Of course, it is possible to conceive of certain political risks as a consequence of this policy backfiring, however, in light of the previous inability of the European Union to hold Member States accountable for their actions, I would like to offer the following points to consider. Firstly, the diplomatic Rule of Law framework approach has failed to meet its goals. As Poland has shown, a government that is unwilling to cooperate with the Commission has no hard incentive to do so and can ignore the concerns of the Commission without suffering from any consequences. This would not be possible under the use of systemic infringement procedures, as non-compliance could result in the withholding, or cutting off EU funds without treaty change. Secondly, the triggering of Article 7 has shown itself to be an ineffective punitive mechanism, as it requires unanimous agreement of all Member States on the adoption of sanctions. Under systemic infringement procedures, it would not be possible for a single Member State to block punitive action for chronic non-compliance. Lastly, it is crucial that the rule of law is not seen as an East versus West opposition, so the process needs to be depoliticised (Michelot, 2018). This depoliticization can be accomplished through legal instruments (Roberts, 2010). If the ultimate decision-maker is the Court, the legitimacy of the procedure is maximised and depoliticised (Schmidt and Bodganowicz, 2018).
If the EU fails to defend the rule of law, it risks being eroded from within. The rule of law, in many ways, protects all the other liberal values upon which the Union was founded. If the trust among Member States in each other’s courts is lost, it is only a matter of time before the same fate befalls cooperation in the internal single market, and the Area of Freedom, Security, and Justice. What is at stake here is the very existence of the EU as we know it.
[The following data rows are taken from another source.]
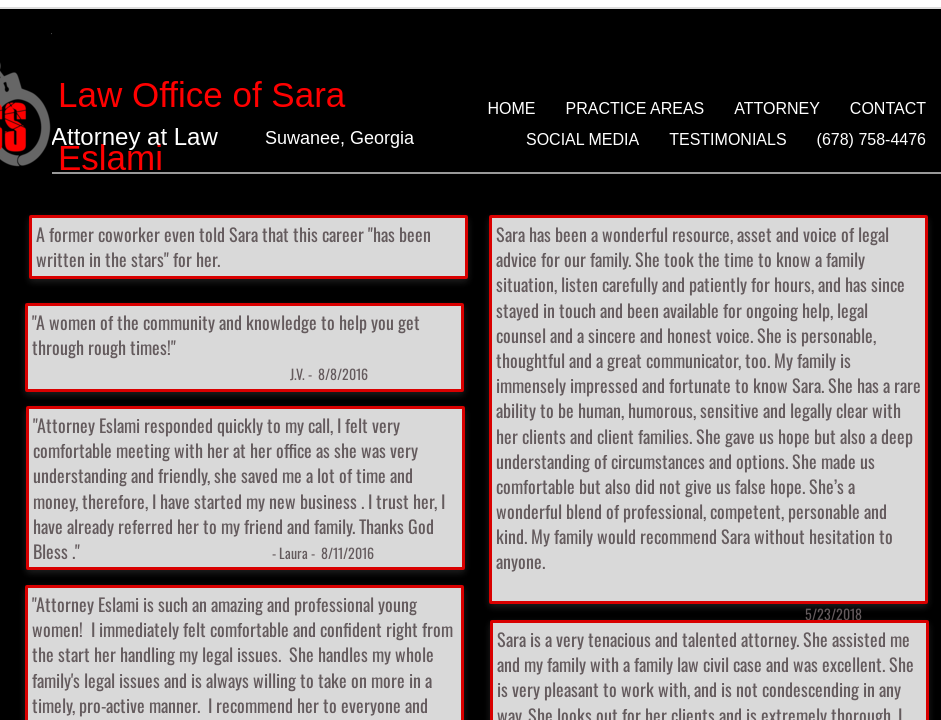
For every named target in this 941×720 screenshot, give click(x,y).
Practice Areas (635, 108)
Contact (888, 108)
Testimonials (727, 139)
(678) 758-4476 (871, 139)
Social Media (582, 139)
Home (512, 108)
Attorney (777, 108)
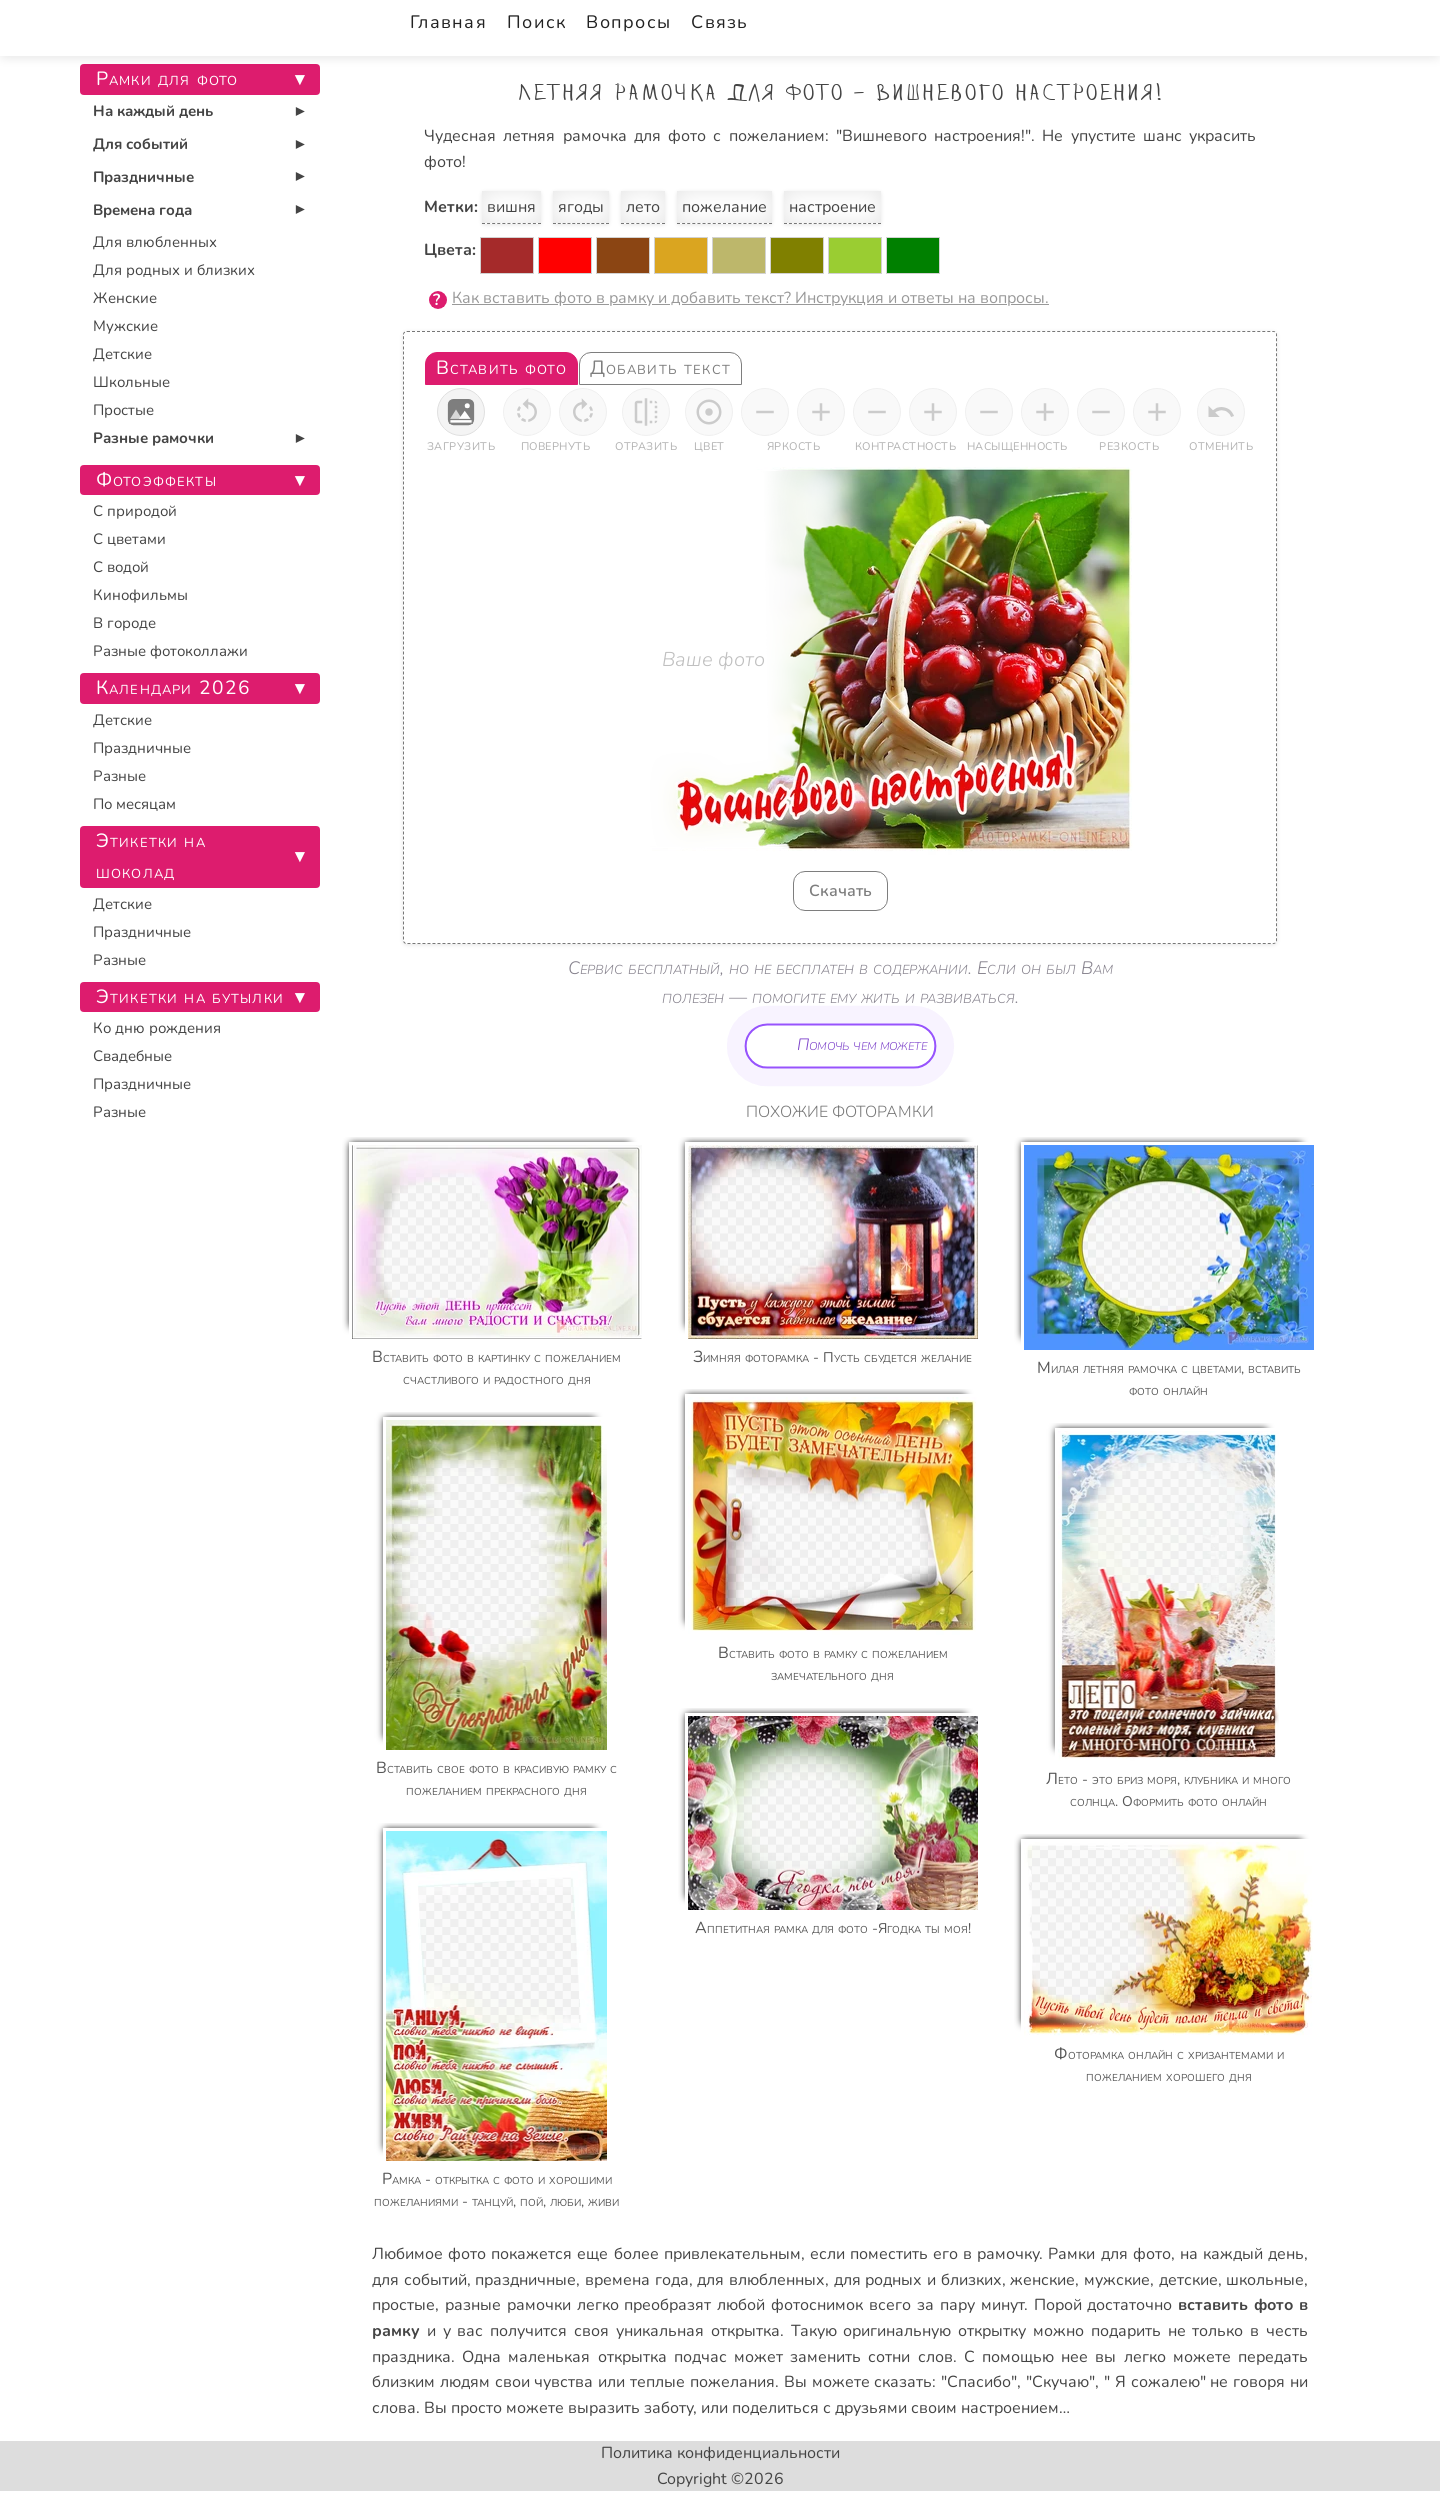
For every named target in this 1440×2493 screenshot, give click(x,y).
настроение (832, 207)
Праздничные (143, 177)
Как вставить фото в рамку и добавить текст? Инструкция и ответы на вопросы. (750, 298)
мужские (1117, 2280)
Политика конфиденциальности (720, 2453)
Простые (123, 410)
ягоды (581, 207)
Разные (119, 776)
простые (403, 2305)
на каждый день (1242, 2254)
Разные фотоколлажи (170, 651)
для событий (419, 2280)
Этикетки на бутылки (190, 997)
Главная (448, 22)
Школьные (131, 382)
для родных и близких (918, 2280)
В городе (124, 623)
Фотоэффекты (156, 480)
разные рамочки (508, 2305)
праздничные (525, 2280)
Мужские (125, 326)
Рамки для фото (1109, 2254)
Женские (125, 298)
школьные (1265, 2280)
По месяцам (134, 804)
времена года (637, 2280)
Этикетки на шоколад (151, 856)
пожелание (724, 207)
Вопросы (628, 22)
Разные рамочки (153, 438)
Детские (122, 354)
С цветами (129, 539)
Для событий (140, 144)
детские (1188, 2280)
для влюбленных (761, 2280)
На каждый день (153, 111)
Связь (719, 22)
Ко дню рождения (157, 1028)
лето (643, 207)
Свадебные (132, 1056)
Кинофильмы (140, 595)
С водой (121, 567)
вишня (511, 207)
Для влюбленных (155, 242)
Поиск (536, 22)
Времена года (142, 210)
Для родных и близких (174, 270)
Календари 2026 (173, 688)
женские (1042, 2280)
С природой (135, 511)
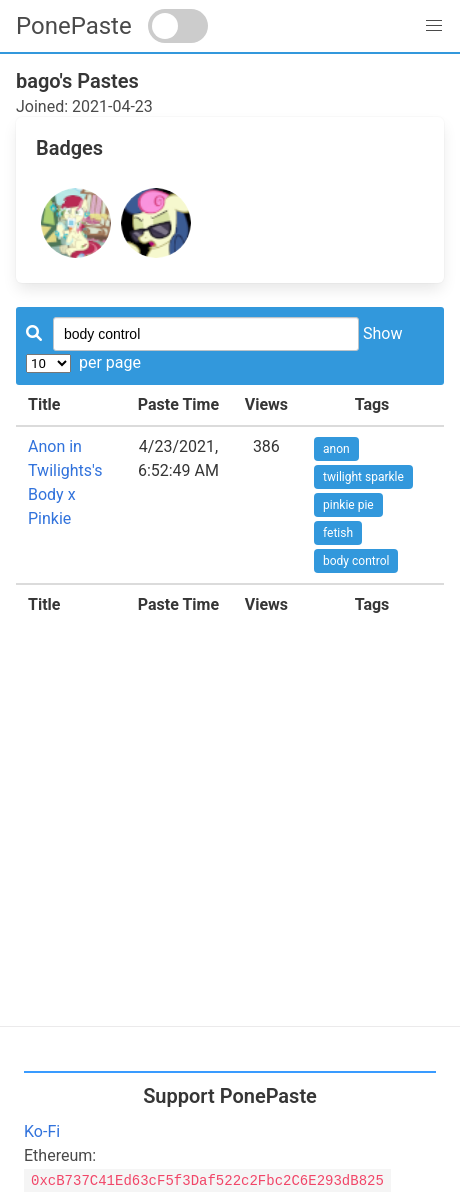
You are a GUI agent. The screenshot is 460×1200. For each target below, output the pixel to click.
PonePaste (74, 26)
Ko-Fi (42, 1131)
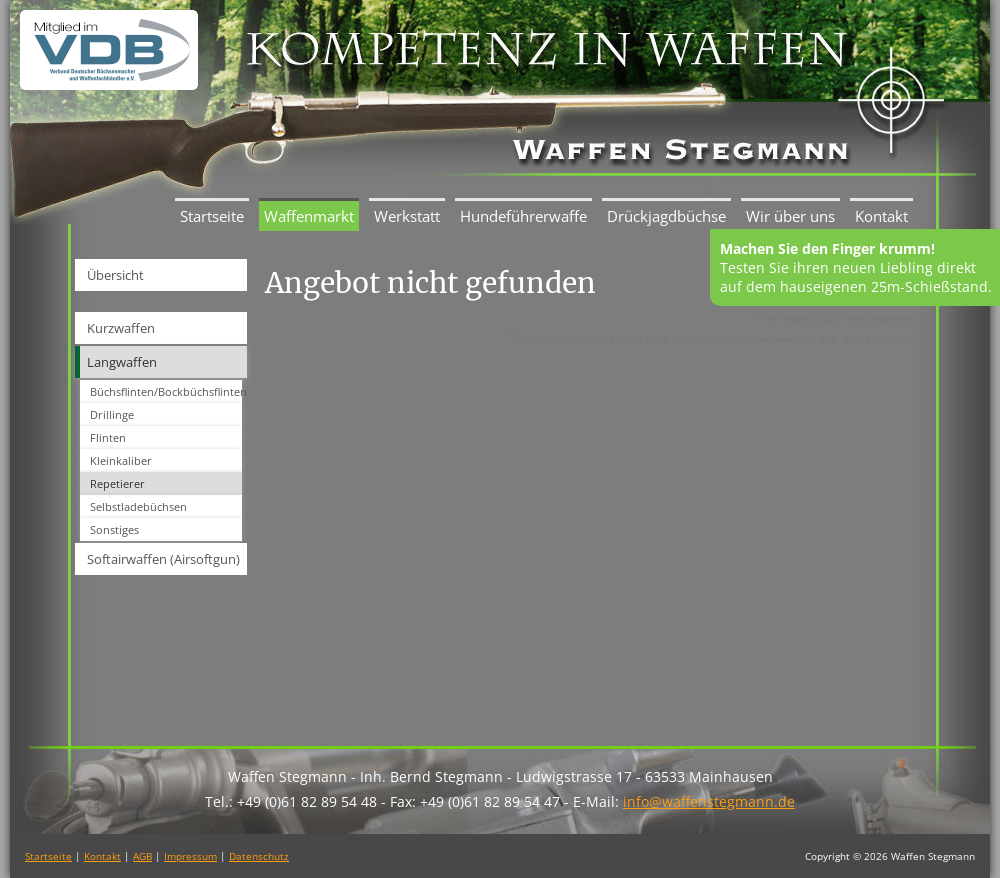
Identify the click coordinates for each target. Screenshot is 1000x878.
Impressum (190, 856)
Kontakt (881, 216)
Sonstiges (114, 529)
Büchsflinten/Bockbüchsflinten (166, 391)
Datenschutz (259, 856)
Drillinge (112, 414)
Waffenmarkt (309, 216)
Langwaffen (122, 362)
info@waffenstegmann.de (709, 801)
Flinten (108, 437)
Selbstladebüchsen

The European Parliament elections in 2019 saw the highest turnout across the EU in twenty years. Pro-EU liberals and greens, but also Eurosceptics all made gains. These elections have shown that people across the Union care; Eurosceptics are threatening the EU from within, but there are European citizens across the Union who still believe in the European project. For these people, and for its own future, the EU needs to rise to the challenge of fighting illiberalism.